The party divisions in Scotland were similar to those in England and Wales (although more inclined to Court and Whig than Country and Tory attitudes). Scottish politics also included the Squadrone Volante. This was a group, named after a type of cavalry formation, which had first opposed the Union but developed into moderate supporters of it.

An estimate of the composition of the Parliament of England, after the 1705 election, was Tory 267 and Whig 246.

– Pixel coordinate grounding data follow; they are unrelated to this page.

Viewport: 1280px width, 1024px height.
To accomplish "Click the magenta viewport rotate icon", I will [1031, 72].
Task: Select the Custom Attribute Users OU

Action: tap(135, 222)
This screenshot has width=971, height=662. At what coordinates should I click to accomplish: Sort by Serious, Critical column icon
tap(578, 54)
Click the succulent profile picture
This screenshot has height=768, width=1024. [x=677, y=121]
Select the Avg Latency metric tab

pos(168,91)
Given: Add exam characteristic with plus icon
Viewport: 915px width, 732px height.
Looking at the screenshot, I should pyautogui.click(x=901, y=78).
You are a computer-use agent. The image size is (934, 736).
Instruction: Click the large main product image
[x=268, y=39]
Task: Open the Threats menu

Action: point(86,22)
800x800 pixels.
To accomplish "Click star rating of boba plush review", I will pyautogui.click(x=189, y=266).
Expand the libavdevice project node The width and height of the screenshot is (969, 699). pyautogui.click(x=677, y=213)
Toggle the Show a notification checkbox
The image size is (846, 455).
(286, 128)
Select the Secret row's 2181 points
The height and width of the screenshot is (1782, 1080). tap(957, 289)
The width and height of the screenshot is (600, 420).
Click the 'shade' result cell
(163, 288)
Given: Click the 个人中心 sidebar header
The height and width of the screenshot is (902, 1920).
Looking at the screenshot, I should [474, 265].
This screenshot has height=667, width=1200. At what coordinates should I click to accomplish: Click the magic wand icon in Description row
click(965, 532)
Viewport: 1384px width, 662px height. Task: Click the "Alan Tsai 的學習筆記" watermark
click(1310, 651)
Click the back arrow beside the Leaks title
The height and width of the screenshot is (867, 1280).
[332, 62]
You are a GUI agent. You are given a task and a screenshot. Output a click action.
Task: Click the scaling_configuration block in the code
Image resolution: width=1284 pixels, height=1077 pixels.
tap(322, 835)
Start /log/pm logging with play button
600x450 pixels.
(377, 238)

==Summary of the members of Parliament==
Key to categories in the following tables: Boro': Borough constituencies, Shire: County constituencies, Univ.: University constituencies, Co.: Co-opted constituency (elected by Parliament), No.: number of constituencies, MPs: number of Members of Parliament, Total costs: Total constituencies

Scotland is being counted here as a single constituency, as all 45 MPs were elected by the last Parliament of Scotland. Monmouthshire (with one borough and two county members) is included in Wales for the purposes of this article, although at this period it was often regarded as part of England.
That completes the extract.